KW comments: Nicely done with the `for` loop! I wouldn't necessarily agree with your interpretation, however; all four variables are correlated with Quarterback Rating, which the charts do show. It is just that yards per attempt happens to be the strongest.
Question 9: Now, you pick! Conduct an exploratory data analysis of any column in the dataset (with the exception of quarterback rating, which you've already done). Options for analysis include an examination of univariate characteristics (e.g. the data distribution) and multivariate relationships with other columns.
I decided to research the relationship between the numbe rof fumbles and the number of sacks a quarterback has encountered. I then discovered that most of the quarterbacks have around the same number of fumbles as well as sacks.
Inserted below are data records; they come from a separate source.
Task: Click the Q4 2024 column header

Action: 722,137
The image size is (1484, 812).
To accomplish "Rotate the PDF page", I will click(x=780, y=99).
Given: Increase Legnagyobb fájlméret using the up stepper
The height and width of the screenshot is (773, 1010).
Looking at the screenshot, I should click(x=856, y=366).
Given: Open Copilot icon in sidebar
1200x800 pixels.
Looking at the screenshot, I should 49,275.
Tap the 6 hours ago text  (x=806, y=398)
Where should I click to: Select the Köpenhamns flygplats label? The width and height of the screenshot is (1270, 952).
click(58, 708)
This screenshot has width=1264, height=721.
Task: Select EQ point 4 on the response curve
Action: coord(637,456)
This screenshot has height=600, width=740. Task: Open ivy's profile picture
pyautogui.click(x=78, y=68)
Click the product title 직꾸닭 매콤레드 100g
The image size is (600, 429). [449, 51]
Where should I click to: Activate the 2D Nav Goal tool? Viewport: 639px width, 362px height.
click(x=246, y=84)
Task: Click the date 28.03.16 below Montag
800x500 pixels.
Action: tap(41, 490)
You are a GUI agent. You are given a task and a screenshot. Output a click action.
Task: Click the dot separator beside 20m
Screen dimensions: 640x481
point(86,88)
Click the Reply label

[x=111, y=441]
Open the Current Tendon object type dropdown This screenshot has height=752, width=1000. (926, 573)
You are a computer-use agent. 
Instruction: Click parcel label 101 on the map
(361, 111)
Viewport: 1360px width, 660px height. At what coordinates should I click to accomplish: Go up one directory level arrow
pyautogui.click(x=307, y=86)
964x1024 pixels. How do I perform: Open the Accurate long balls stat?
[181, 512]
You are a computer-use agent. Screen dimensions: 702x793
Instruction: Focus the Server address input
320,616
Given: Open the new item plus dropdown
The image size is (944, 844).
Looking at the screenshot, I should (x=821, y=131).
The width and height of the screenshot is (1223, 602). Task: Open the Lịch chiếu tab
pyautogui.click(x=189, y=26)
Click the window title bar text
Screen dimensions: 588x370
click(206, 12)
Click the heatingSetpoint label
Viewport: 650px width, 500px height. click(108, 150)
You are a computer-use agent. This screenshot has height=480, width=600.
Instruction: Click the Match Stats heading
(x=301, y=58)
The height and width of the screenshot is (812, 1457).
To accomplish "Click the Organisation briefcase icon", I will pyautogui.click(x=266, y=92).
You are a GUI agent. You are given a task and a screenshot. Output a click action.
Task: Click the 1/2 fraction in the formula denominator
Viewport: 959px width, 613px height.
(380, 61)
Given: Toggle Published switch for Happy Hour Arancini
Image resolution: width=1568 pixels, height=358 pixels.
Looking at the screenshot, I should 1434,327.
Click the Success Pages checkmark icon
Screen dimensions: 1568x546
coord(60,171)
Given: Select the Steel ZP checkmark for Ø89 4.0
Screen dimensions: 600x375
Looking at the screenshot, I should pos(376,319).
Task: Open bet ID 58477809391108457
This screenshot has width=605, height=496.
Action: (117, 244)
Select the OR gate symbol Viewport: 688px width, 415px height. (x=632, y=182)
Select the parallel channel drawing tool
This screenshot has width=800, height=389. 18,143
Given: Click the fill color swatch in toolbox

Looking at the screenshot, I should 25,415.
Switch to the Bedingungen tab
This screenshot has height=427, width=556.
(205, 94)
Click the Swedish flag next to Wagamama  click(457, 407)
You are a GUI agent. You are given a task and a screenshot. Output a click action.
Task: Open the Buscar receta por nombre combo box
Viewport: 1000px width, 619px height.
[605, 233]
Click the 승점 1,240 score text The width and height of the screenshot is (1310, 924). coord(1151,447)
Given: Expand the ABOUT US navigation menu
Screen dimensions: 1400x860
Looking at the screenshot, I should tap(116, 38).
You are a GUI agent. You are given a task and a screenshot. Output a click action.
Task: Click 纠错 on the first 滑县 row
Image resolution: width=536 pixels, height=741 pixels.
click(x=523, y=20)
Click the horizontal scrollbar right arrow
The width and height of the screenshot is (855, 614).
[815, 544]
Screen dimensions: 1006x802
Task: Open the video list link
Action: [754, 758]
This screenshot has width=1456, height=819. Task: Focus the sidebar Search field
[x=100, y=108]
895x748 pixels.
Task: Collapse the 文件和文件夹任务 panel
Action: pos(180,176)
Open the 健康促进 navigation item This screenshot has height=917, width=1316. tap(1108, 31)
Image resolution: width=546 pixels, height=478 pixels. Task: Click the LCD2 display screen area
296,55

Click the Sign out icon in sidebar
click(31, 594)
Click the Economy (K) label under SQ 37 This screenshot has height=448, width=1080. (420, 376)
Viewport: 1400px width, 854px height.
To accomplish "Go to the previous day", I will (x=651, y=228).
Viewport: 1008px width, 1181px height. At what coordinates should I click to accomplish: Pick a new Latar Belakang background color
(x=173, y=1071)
JUdging by this I can accuratley hypotesize that quarterbacks tend to fumble the ball mostly when they are sacked.
KW comments: You've chosen a very interesting comparison here. I'd recommend a different approach, however. The bar charts are a good start; with the next step, use a scatterplot to determine the relationship between fumbles and sacks, and then draw out some examples on either end of the distributions. For example, Blake Bortles fumbles the most but is also sacked the most; this is worth mentioning.
Question 10: Understandably, our analysis here is limited to the techniques we've learned to this point in the course as well as the available data. If you could extend your analysis of NFL quarterbacks - either with additional data or different ways of analyzing the data - what would you want to do?
One way I could change up the data is to study their statistics depending on weather conditions. It would be interesting to see if a quarterbck's can play better in the heat, the cold, when its raining, and when its windy. I would alo like to add two columns to the board. The first one I would add was how many touchdown they made themselves rather than throwing a touchdown pass. The second column i would want to add if number of injuries during the season. If a quarterback has an injury then I believe that their statistics will be drastically affected.
KW comments: Good ideas here; how might you analyze this information? Provide more details.